SOURCE DATA —
--------------------
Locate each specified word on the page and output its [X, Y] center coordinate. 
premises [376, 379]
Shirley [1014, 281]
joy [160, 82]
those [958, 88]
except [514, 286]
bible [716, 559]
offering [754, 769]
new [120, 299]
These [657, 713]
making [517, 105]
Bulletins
--------------------
EXERCISE DESCRIPTION —
Copy out all of the entries above word for word.

RESULT FOR THIS TASK —
Locate each specified word on the page and output its [X, Y] center coordinate. 
premises [376, 379]
Shirley [1014, 281]
joy [160, 82]
those [958, 88]
except [514, 286]
bible [716, 559]
offering [754, 769]
new [120, 299]
These [657, 713]
making [517, 105]
Bulletins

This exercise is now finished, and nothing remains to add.